The Competition and Markets Authority said it has “sufficient information” to launch an initial probe after it sought input earlier this year on whether the deal would stifle competition.

The CMA has until Dec. 19 to decide whether to approve the deal or escalate its investigation.

“Google is committed to building the most open and innovative AI ecosystem in the world,” the company said. “Anthropic is free to use multiple cloud providers and does, and we don’t demand exclusive tech rights.”

San Francisco-based Anthropic was founded in 2021 by siblings Dario and Daniela Amodei, who previously worked at ChatGPT maker OpenAI. The company has focused on increasing the safety and reliability of AI models.
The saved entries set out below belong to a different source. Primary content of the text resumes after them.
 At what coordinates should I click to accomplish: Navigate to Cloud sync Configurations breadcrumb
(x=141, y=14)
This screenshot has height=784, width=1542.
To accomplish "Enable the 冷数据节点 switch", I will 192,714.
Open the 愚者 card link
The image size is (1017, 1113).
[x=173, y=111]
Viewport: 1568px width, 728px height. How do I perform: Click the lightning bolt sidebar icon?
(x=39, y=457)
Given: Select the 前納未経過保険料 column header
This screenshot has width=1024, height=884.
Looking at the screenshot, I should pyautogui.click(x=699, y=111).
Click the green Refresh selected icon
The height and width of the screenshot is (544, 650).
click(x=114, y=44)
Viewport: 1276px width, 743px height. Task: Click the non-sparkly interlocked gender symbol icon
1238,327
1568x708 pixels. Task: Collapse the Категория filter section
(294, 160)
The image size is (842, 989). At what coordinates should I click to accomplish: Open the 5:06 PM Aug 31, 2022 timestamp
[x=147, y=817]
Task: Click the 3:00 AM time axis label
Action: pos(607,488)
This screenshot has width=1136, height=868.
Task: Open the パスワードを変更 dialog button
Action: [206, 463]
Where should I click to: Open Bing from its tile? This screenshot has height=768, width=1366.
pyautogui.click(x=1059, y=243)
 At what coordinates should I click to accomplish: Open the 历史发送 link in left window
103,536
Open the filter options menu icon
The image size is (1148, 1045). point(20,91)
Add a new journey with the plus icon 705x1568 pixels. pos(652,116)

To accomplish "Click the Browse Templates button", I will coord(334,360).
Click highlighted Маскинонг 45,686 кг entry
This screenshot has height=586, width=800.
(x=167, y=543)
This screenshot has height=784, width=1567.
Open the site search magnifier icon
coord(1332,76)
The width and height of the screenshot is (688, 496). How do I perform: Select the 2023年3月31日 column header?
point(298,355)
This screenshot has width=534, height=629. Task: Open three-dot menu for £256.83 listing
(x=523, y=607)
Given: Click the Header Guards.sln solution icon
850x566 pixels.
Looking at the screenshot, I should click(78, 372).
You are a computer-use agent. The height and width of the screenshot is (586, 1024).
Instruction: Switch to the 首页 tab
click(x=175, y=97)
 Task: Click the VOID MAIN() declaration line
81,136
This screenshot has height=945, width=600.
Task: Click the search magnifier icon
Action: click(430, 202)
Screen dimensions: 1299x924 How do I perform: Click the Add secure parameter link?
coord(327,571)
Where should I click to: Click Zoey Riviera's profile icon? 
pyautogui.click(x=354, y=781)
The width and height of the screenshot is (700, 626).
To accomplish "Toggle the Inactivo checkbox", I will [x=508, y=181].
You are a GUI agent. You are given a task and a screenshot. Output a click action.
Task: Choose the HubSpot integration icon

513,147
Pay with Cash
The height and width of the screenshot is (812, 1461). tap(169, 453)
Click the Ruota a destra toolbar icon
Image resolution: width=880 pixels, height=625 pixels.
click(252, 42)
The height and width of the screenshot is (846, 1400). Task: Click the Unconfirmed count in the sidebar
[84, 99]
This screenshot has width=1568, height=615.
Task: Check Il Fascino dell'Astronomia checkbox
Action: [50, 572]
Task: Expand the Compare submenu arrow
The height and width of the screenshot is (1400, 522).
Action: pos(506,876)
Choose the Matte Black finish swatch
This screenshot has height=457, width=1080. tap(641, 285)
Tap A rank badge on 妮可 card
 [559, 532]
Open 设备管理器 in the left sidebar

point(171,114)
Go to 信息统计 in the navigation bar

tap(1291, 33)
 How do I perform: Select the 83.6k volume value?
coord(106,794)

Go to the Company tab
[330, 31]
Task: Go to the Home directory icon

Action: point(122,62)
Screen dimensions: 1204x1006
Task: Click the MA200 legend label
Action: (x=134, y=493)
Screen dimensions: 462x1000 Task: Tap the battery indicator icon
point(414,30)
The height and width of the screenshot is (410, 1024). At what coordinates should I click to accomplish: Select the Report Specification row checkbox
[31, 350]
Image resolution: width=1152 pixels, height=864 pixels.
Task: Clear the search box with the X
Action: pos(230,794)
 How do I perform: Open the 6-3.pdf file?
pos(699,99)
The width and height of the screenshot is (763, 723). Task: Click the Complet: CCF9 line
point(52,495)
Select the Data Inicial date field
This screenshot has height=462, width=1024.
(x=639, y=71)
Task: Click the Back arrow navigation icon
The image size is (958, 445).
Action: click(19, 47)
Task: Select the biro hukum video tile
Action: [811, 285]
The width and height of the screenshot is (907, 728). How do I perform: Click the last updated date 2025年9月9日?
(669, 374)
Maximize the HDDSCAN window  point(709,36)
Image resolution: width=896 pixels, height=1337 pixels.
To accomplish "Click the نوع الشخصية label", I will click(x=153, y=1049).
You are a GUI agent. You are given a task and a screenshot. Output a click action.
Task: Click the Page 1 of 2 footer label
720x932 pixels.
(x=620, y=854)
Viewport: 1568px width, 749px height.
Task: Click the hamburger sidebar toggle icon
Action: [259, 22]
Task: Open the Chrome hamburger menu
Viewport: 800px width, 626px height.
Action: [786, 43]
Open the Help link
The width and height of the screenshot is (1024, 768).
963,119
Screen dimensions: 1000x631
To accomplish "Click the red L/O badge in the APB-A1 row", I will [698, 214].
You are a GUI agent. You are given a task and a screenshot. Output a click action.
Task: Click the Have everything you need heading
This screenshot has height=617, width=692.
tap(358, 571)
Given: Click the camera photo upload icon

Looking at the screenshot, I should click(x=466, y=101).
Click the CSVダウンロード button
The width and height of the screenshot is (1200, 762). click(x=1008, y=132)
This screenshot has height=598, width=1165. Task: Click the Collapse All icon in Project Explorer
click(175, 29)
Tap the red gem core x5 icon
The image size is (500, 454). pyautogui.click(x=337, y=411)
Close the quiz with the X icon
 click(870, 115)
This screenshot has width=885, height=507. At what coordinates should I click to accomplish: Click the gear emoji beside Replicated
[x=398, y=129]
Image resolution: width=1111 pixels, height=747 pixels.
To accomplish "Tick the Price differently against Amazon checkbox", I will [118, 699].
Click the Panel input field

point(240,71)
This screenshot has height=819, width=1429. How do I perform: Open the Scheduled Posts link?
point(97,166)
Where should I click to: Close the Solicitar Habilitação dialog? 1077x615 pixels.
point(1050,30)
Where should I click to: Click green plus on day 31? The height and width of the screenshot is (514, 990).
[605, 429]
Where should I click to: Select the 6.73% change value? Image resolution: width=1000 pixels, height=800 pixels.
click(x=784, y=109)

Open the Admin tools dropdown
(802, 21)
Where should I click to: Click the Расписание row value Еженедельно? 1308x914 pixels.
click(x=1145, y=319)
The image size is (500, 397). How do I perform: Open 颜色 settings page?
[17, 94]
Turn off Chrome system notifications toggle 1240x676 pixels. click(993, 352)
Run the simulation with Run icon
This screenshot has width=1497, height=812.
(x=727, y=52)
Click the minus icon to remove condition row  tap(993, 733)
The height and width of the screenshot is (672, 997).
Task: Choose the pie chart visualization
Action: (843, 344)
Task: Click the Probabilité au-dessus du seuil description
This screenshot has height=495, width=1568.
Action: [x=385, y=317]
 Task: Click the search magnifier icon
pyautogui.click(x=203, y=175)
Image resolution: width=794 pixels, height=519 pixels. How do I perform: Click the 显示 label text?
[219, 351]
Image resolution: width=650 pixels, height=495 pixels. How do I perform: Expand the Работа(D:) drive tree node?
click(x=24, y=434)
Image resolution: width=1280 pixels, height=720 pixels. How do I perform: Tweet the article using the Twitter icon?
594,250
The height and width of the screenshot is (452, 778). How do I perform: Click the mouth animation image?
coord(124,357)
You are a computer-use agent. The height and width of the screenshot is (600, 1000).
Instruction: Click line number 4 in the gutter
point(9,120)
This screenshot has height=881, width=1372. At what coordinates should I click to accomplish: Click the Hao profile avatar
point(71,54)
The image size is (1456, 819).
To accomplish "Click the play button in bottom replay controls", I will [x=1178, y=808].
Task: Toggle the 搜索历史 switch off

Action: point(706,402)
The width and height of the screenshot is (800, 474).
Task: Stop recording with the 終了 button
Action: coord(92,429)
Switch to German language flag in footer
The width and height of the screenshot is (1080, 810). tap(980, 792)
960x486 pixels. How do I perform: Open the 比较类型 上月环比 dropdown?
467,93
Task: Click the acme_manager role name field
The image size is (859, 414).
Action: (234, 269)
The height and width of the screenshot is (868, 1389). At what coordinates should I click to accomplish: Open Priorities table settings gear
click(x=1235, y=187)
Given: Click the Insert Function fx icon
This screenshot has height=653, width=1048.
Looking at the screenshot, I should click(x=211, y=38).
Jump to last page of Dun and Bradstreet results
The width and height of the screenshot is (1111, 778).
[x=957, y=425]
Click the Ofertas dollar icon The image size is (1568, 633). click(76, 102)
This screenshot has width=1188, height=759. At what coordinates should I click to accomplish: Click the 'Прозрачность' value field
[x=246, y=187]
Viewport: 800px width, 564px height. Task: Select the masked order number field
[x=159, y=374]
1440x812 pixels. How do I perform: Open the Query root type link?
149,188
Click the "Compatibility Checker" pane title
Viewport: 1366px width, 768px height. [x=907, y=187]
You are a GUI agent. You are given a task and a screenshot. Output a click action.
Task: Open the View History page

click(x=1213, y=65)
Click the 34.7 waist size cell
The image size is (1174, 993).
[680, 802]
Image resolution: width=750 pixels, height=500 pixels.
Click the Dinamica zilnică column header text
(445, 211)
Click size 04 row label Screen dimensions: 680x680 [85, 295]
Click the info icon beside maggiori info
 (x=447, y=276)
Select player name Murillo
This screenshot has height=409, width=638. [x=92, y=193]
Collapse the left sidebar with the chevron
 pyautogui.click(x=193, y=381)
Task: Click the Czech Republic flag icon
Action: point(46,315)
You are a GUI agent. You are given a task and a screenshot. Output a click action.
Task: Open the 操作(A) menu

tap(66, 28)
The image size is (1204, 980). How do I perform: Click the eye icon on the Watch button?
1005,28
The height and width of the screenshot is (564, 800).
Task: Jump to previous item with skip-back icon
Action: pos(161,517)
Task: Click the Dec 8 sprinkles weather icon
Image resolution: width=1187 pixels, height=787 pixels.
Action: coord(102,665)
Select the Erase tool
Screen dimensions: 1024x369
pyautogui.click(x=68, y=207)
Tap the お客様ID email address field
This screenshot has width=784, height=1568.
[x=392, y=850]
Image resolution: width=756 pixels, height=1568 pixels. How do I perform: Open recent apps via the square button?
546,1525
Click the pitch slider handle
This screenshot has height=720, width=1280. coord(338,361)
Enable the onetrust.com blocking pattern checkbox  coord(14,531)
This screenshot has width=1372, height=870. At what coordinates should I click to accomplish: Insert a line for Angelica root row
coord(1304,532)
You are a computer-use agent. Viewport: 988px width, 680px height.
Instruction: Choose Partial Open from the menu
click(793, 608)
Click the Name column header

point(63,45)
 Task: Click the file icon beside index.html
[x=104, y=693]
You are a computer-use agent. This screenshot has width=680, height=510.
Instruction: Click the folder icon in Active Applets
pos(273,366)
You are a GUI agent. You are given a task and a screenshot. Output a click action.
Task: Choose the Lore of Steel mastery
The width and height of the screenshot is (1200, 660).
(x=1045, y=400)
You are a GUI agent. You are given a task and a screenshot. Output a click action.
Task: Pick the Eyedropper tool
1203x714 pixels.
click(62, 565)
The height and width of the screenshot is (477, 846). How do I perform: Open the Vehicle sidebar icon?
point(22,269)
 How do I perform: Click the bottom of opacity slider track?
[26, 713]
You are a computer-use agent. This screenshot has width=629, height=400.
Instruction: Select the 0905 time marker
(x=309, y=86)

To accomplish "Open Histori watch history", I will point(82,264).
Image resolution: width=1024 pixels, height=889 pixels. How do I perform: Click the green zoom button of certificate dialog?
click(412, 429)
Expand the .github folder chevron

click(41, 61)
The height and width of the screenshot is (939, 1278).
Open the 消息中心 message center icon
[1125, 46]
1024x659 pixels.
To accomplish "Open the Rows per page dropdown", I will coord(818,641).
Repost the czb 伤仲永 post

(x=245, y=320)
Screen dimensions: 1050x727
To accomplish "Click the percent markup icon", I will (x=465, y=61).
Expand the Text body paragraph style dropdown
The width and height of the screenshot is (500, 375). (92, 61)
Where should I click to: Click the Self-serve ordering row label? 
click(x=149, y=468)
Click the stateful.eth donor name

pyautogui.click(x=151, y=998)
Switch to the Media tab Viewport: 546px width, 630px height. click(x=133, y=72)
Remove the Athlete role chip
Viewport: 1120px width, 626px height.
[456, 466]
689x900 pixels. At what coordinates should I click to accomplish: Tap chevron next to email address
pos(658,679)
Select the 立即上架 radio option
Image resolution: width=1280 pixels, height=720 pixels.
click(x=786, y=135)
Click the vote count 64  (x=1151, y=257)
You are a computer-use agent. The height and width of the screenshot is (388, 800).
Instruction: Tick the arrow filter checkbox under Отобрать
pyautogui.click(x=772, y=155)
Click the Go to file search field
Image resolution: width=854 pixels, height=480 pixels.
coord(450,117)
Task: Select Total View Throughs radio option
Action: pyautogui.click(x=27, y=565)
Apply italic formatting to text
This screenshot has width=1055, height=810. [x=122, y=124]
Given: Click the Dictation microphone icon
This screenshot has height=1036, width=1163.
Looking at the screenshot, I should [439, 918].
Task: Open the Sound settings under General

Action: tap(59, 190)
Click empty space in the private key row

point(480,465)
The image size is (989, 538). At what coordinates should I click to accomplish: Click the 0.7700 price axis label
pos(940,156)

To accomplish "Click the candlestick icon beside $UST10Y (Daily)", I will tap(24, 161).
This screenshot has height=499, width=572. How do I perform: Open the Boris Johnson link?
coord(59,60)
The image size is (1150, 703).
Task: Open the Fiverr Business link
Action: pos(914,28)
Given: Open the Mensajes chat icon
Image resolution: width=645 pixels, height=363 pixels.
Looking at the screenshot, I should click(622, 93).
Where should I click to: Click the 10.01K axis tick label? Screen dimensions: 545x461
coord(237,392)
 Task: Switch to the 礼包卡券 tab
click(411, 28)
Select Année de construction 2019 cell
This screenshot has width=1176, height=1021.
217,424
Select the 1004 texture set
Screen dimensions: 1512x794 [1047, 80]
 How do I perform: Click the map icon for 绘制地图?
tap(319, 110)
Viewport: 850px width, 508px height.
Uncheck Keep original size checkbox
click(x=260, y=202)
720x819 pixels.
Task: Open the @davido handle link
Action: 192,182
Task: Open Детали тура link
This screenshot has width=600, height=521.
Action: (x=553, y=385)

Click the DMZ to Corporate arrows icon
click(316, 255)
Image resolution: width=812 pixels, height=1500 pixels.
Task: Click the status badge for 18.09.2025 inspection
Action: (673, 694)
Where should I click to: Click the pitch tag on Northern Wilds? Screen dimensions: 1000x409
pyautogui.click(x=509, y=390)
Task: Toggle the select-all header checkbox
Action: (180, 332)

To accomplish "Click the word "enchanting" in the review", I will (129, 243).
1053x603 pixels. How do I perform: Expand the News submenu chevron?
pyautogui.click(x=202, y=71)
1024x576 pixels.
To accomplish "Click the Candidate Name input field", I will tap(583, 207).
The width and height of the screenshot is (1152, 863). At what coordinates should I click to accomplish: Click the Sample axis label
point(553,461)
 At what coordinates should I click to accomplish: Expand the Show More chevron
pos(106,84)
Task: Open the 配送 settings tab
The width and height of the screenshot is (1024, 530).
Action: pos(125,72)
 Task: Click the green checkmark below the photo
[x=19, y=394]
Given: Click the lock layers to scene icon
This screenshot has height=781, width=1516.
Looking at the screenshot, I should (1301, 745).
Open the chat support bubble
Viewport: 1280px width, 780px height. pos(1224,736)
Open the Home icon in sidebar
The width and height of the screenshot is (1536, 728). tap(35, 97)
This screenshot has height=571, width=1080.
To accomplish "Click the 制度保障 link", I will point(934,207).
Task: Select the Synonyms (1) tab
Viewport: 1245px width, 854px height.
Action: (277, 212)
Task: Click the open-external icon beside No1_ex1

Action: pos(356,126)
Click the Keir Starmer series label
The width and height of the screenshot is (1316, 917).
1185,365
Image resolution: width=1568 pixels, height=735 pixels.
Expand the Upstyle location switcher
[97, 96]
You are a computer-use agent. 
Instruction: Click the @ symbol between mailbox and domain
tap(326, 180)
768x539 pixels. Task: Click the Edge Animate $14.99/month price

Google reportedly agreed last year to make a multibillion-dollar investment in Anthropic, which has a popular chatbot named Claude.

Anthropic said it’s cooperating with the regulator and will provide “the complete picture about Google’s investment and our commercial collaboration.”

“We are an independent company and none of our strategic partnerships or investor relationships diminish the independence of our corporate governance or our freedom to partner with others,” it said in a statement.

The U.K. regulator has been scrutinizing a raft of AI deals as investment money floods into the industry to capitalize on the artificial intelligence boom. Last month it cleared Anthropic’s $4 billion deal with Amazon and it has also signed off on Microsoft’s deals with two other AI startups, Inflection and Mistral.